## Document section:
━━━━━━━━━━

The findings "extend earlier reports by showing that there is both widespread narrowing and loss of smaller conducting airways before the onset of emphysematous destruction in both centrilobular and panlobular emphysema phenotypes of COPD," Mr. McDonough and colleagues said. "This process readily explains the observed increase by a factor of 4 to 40 in small-airway resistance in patients with COPD."
In addition to the 78 patients from the lung cancer prevention study, the researchers collected data on four deceased patients who each donated a lung for transplantation (controls), four patients with centrilobular emphysema who each donated a lung, and eight patients with panlobular emphysema who donated 10 lungs after lung transplantation.
On multidetector CT, the number of airways measuring 2.0-2.5 mm in diameter per lung pair was reduced in patients with GOLD stages 1 and 2 (mild and moderate) disease, compared with controls, Mr. McDonough and colleagues said. There was further reduction in patients with GOLD stages 3 and 4 (severe and very severe) disease.
"The comparison of the results for control samples and those for diseased lungs showed fewer airways measuring 2 to 2.5 mm in both centrilobular and panlobular emphysematous phenotypes of COPD," the researchers said.
The researchers also used microCT to measure the number and cross-sectional area of the small terminal bronchioles, and performed histologic analysis to count the number of small airways per square centimeter and to measure the thickness of airway walls.
On microCT, lungs from patients with the centrilobular emphysematous phenotype of COPD had a reduction of 99.7% in the terminal bronchiolar cross-sectional area per lung, compared with that of the control lungs, and a reduction of 89% in the total number of terminal bronchioles per lung. Explanted lungs from patients with the panlobular emphysema phenotype showed a reduction of 83% in total cross-sectional area and a reduction of 72% in the number of terminal bronchioles, compared with the controls.

━━━━━━━━━━

Source data:

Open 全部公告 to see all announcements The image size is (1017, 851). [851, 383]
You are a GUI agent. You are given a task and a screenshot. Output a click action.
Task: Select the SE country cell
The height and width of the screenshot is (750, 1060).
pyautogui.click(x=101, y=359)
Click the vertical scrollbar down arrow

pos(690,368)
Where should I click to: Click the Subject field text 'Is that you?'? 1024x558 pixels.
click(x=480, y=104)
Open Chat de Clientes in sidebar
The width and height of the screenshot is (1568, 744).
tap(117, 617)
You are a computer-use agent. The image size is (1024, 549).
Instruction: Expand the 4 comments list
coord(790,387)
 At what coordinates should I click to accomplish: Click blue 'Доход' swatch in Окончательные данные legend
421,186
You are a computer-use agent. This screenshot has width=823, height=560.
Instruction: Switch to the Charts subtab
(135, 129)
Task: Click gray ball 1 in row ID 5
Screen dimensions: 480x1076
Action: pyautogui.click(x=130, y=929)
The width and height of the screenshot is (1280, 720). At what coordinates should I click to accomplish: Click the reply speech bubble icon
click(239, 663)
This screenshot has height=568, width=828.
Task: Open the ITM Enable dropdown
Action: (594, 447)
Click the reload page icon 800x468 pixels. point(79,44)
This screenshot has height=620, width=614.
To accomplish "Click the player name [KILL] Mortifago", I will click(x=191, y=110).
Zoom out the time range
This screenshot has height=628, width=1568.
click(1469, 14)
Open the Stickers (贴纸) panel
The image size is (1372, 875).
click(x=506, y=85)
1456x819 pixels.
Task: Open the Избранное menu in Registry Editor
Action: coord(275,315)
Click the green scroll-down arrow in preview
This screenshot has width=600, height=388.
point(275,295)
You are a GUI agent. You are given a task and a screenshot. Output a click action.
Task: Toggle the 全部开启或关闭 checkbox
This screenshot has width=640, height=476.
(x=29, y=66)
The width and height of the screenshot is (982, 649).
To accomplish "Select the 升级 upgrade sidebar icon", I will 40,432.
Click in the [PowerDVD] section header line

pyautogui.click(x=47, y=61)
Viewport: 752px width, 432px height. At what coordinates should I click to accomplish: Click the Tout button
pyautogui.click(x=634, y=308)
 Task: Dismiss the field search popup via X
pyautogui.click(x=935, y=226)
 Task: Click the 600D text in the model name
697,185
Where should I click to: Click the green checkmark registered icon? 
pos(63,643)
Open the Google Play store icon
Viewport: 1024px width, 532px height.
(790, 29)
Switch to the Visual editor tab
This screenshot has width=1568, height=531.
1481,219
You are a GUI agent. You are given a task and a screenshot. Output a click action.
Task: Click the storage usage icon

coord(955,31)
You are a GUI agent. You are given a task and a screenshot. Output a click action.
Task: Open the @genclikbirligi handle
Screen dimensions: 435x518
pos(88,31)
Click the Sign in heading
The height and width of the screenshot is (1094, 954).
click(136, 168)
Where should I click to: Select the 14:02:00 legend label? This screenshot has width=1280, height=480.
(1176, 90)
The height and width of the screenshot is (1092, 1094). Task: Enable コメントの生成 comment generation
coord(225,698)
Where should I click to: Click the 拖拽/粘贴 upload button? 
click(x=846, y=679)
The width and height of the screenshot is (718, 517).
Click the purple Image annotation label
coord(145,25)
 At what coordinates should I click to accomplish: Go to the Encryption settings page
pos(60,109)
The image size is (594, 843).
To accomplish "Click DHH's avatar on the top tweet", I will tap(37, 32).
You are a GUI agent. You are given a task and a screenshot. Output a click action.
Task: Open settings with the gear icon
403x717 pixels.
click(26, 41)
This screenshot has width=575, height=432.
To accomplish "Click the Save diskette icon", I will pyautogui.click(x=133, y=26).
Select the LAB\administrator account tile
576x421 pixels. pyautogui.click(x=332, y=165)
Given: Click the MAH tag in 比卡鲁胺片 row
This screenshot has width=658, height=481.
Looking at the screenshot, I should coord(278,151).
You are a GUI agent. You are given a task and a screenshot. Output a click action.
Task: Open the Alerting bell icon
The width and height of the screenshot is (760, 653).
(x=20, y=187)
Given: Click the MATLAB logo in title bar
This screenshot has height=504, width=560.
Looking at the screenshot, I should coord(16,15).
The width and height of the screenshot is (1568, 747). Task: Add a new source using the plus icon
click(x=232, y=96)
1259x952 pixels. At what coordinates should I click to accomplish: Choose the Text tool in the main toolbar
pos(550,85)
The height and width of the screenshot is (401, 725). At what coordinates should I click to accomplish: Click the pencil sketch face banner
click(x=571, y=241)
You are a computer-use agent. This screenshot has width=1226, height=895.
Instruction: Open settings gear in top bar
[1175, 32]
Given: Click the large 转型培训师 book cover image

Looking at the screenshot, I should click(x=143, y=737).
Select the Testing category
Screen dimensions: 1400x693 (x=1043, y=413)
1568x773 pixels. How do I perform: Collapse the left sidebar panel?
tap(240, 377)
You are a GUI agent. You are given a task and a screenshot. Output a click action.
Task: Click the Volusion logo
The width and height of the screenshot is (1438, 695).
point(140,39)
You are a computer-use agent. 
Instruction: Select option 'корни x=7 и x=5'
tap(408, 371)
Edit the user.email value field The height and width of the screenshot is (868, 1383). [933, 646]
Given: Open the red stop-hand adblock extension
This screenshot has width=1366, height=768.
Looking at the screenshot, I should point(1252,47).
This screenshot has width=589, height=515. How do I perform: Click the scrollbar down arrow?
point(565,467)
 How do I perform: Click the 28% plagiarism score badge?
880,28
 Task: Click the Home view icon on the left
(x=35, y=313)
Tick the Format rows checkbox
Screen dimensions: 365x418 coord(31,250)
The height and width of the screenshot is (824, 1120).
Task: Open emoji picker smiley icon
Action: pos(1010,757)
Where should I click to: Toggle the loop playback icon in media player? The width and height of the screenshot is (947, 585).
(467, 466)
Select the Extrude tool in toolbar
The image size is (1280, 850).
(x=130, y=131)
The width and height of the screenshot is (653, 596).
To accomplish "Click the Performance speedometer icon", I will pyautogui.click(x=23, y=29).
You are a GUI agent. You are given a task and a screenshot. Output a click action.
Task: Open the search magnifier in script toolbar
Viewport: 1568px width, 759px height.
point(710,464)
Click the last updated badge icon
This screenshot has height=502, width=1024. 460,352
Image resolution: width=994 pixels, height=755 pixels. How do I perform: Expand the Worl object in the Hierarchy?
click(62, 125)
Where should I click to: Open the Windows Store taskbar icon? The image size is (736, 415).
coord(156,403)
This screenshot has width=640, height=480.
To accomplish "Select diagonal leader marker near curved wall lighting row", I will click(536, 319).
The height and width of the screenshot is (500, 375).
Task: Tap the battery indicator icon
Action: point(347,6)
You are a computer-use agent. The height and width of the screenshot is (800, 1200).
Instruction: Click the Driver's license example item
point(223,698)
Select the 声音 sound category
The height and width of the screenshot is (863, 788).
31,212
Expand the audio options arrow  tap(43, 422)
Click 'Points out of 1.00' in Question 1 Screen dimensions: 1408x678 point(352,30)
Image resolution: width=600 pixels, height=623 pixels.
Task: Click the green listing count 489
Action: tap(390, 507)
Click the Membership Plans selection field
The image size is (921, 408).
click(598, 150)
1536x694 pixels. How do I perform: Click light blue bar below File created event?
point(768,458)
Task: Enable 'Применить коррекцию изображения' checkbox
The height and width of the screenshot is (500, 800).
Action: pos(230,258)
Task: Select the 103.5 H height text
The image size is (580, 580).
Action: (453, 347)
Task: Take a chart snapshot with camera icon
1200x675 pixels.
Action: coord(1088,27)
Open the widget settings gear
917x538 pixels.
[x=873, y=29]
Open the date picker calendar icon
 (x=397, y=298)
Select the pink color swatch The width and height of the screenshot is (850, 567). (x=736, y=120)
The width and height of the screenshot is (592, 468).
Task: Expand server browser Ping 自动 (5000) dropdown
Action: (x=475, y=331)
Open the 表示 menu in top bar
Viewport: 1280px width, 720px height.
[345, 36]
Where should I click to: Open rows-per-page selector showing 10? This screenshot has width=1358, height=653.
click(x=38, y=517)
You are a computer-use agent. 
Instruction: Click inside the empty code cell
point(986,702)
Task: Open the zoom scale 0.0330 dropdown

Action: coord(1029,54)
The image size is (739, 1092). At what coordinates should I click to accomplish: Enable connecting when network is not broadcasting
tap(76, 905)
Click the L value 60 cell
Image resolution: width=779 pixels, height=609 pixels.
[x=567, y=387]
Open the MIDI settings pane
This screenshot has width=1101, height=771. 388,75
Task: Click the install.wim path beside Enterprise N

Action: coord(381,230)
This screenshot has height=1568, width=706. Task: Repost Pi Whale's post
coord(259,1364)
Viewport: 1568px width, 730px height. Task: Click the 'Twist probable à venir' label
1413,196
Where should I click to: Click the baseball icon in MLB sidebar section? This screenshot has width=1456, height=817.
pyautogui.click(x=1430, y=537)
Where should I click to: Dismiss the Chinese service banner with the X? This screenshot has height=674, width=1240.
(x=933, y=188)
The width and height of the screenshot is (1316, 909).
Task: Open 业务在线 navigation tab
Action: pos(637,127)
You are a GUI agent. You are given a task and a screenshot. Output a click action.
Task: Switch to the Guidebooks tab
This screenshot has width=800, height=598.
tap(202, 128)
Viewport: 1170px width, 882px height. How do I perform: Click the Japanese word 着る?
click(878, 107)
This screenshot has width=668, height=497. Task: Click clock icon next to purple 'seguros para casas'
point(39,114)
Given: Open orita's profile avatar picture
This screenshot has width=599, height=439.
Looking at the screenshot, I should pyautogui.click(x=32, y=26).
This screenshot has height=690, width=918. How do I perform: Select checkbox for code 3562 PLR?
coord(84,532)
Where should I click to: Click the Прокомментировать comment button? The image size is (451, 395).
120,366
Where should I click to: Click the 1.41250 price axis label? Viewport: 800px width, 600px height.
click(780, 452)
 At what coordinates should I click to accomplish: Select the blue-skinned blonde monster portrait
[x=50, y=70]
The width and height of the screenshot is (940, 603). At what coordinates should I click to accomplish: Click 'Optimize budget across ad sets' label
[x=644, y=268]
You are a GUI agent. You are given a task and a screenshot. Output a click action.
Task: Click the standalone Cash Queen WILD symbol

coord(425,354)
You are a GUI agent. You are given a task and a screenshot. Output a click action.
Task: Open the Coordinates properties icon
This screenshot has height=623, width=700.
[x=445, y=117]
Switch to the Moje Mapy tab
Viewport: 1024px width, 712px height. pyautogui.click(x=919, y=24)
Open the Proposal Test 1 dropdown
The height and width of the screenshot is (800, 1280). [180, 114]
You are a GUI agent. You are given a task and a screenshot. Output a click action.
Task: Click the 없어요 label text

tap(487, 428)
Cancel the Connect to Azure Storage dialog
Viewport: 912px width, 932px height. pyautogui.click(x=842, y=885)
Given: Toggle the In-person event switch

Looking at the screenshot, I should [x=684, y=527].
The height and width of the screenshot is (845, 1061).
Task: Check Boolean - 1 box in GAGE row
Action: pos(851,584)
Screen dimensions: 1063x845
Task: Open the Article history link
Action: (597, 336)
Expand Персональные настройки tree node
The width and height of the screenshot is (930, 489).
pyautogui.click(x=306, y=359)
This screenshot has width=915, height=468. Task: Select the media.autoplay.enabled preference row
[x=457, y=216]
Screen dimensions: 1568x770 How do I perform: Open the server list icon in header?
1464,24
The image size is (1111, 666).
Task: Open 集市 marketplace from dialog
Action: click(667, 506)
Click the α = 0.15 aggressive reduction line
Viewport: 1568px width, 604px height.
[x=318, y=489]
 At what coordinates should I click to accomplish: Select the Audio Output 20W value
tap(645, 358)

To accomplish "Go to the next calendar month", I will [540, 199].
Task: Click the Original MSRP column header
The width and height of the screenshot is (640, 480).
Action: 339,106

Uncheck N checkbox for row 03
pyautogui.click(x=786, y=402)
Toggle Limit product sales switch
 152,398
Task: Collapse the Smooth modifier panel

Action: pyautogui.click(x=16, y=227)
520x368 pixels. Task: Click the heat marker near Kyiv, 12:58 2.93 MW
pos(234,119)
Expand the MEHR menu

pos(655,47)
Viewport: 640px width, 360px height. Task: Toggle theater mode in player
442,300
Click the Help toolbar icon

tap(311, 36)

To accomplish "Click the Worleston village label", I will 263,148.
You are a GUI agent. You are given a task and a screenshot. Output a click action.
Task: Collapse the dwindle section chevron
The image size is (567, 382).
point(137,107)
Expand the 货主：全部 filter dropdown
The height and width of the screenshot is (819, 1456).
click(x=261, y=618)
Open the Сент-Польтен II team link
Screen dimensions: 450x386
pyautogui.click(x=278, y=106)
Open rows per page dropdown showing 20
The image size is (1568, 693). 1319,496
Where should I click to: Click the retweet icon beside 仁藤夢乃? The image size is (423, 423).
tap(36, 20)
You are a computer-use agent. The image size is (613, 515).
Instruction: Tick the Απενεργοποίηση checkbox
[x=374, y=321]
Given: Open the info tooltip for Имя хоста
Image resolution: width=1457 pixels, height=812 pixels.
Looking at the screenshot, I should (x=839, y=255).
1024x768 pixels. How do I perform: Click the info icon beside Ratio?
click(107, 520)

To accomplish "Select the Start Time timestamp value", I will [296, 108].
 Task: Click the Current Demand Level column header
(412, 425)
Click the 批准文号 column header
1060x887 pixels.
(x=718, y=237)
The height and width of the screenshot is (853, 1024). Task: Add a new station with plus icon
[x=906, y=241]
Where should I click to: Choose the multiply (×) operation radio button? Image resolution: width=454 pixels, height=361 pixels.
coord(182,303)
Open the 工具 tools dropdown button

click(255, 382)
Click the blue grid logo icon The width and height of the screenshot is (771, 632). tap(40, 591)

━━━━━━━━━━

## Your tasks:
1) Extract everything from "On multidetector CT, the" down to "of airway walls." in the report on small airways in COPD.
2) Continue the report on small airways in COPD, starting right after its last sentence.
The entries are separate material and are not part of the report on small airways in COPD.

## Answers given:
1)
On multidetector CT, the number of airways measuring 2.0-2.5 mm in diameter per lung pair was reduced in patients with GOLD stages 1 and 2 (mild and moderate) disease, compared with controls, Mr. McDonough and colleagues said. There was further reduction in patients with GOLD stages 3 and 4 (severe and very severe) disease.
"The comparison of the results for control samples and those for diseased lungs showed fewer airways measuring 2 to 2.5 mm in both centrilobular and panlobular emphysematous phenotypes of COPD," the researchers said.
The researchers also used microCT to measure the number and cross-sectional area of the small terminal bronchioles, and performed histologic analysis to count the number of small airways per square centimeter and to measure the thickness of airway walls.

2)
Finally, the researchers compared the number and dimensions of terminal bronchioles at different levels of emphysematous destruction. The narrowing and loss of terminal bronchioles preceded emphysematous destruction, they found.
Limitations of microCT include the high radiation dose and the cost of the procedure. Also, the sample design in this study made it difficult to determine whether airways measuring 2.0-2.5 mm in diameter disappeared or "simply narrow[ed] to the point at which the airways were no longer visible at a spatial resolution of approximately 1 mm," the researchers said.
In 1985, the National Heart, Lung, and Blood Institute defined emphysema as "a condition of the lung characterized by abnormal, permanent enlargement of airspaces distal to the terminal bronchiole, accompanied by the destruction of their walls, and without obvious fibrosis," Wayne Mitzner, Ph.D., wrote in an editorial accompanying the report by Mr. McDonough and colleagues. This study, however, challenges that definition by finding that patients with various degrees of COPD have a narrowing and almost total loss of terminal bronchioles, sometimes with minimal quantifiable damage in the distal parenchyma, said Dr. Mitzner of the Program in Respiratory Biology and Lung Disease, Johns Hopkins University, Baltimore.
Even though the authors suggest that small-airway damage probably occurs before emphysematous destruction, the study was cross-sectional and involved a limited number of subjects, so it is difficult to prove causality. For example, if alveolar walls weaken and become more distensible, they could contribute to narrowing of the inflamed bronchial arteries. Also, a seminal study by J.G. Leopold and J. Gough in 1957 found relatively few severely narrowed airways that led to emphysematous regions.
Whatever the initiating cause, it is difficult to determine how pathological changes affect the 3-D structure. For example, if terminal bronchioles disappear after being completely obstructed and degraded as dead tissue, how do the larger airways connect to the remaining distal acini? And, if the small airways just disappear, why do the larger upstream airways stay obstructed? This study was limited by the inability to identify airways with lumens below the resolution of the CT images (approximately 1-2 mm), so there may still be fibrous connections to the distal parenchyma.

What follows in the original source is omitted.